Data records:
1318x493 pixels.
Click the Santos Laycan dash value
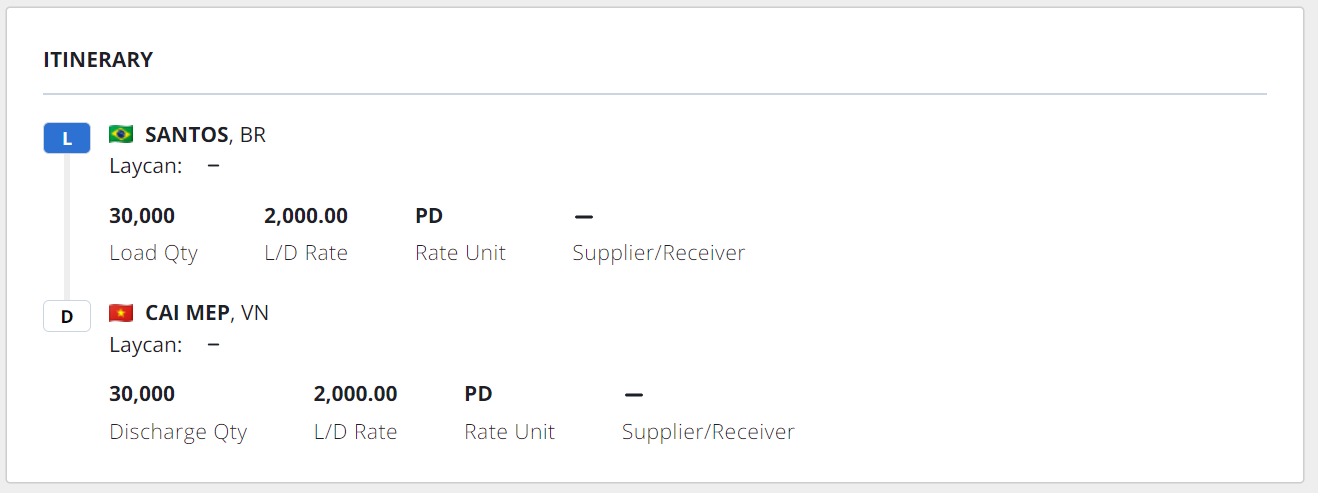[x=213, y=166]
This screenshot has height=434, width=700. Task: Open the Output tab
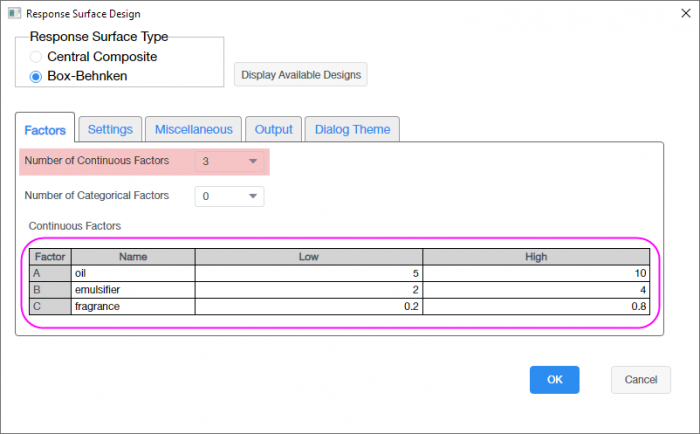click(274, 129)
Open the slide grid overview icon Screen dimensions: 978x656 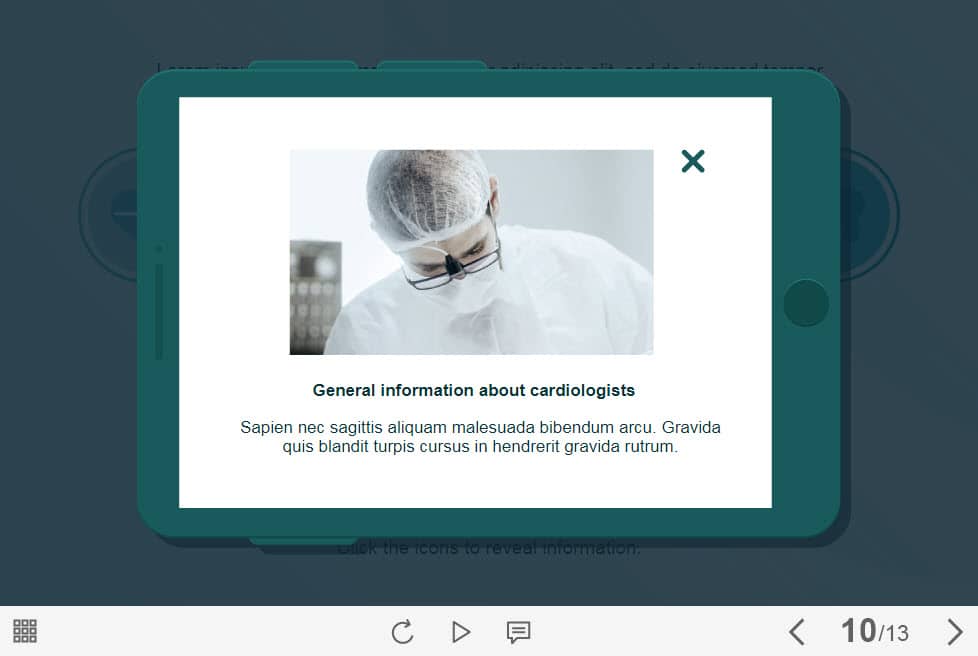(x=25, y=631)
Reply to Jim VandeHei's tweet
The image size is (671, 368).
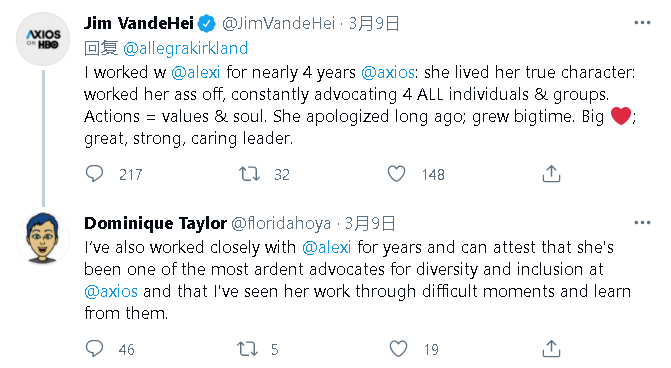click(95, 174)
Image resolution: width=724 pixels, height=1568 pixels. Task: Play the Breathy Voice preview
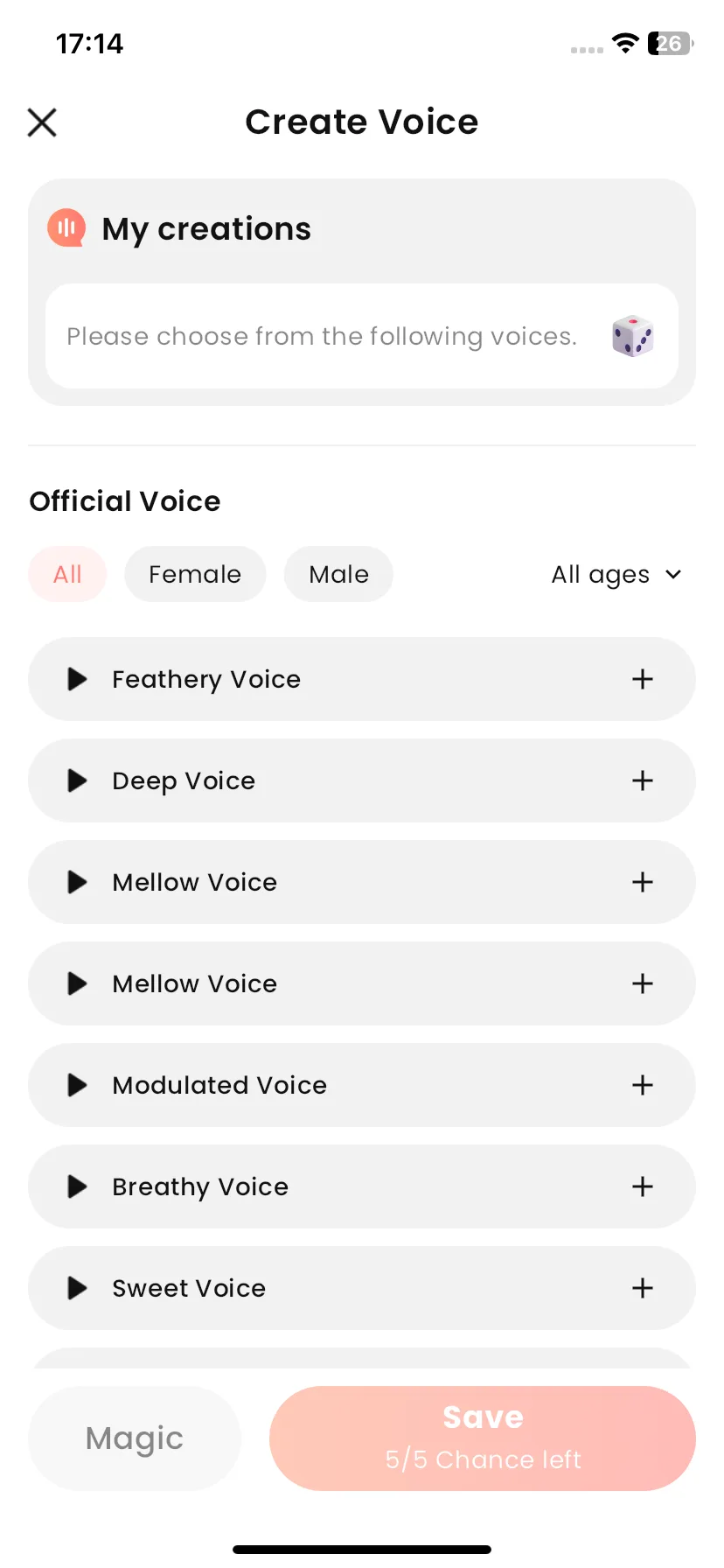[78, 1186]
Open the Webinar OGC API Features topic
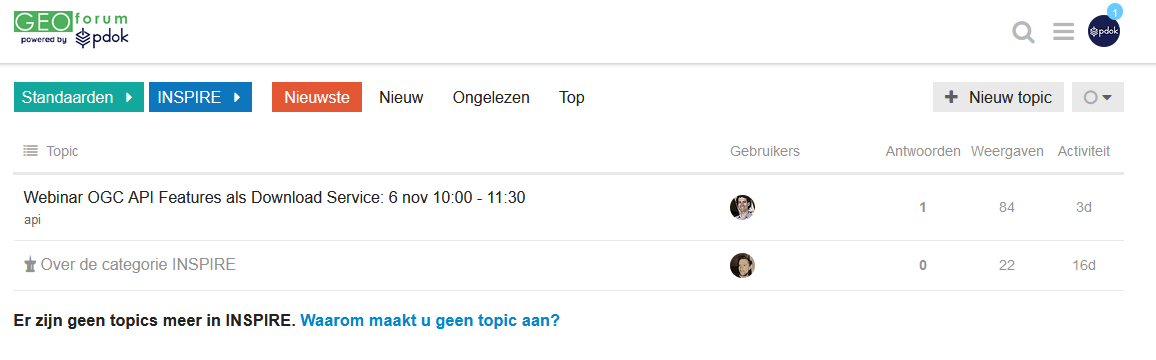Screen dimensions: 1156x360 [274, 198]
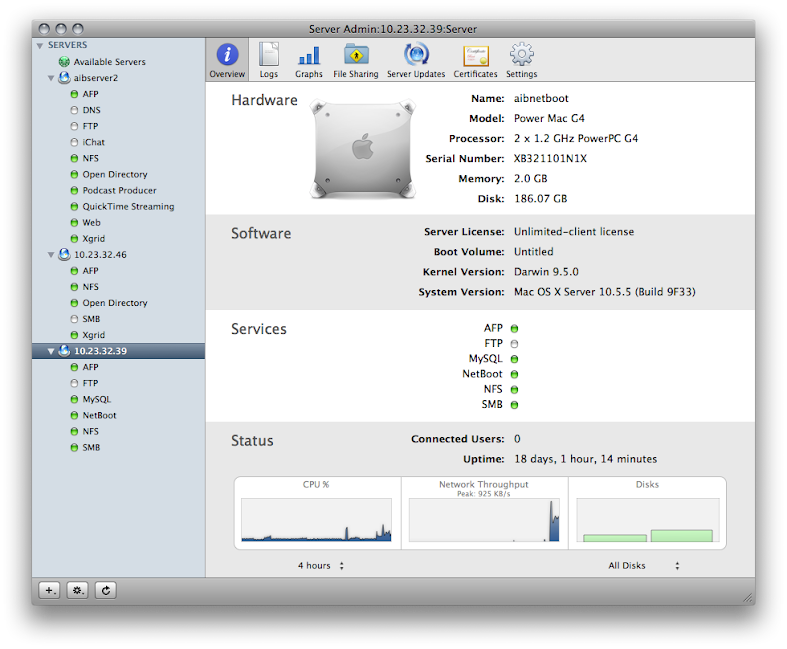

Task goal » With the pictures excluded, the line containing "The image size is (671, 368)." and every line after it through the end of the data above are to be transcribed exactly, and nothing more.

Result »
The image size is (671, 368).
click(95, 174)
Image resolution: width=724 pixels, height=1568 pixels. Task: Play the Breathy Voice preview
[78, 1186]
Open the Webinar OGC API Features topic
Screen dimensions: 1156x360 [274, 198]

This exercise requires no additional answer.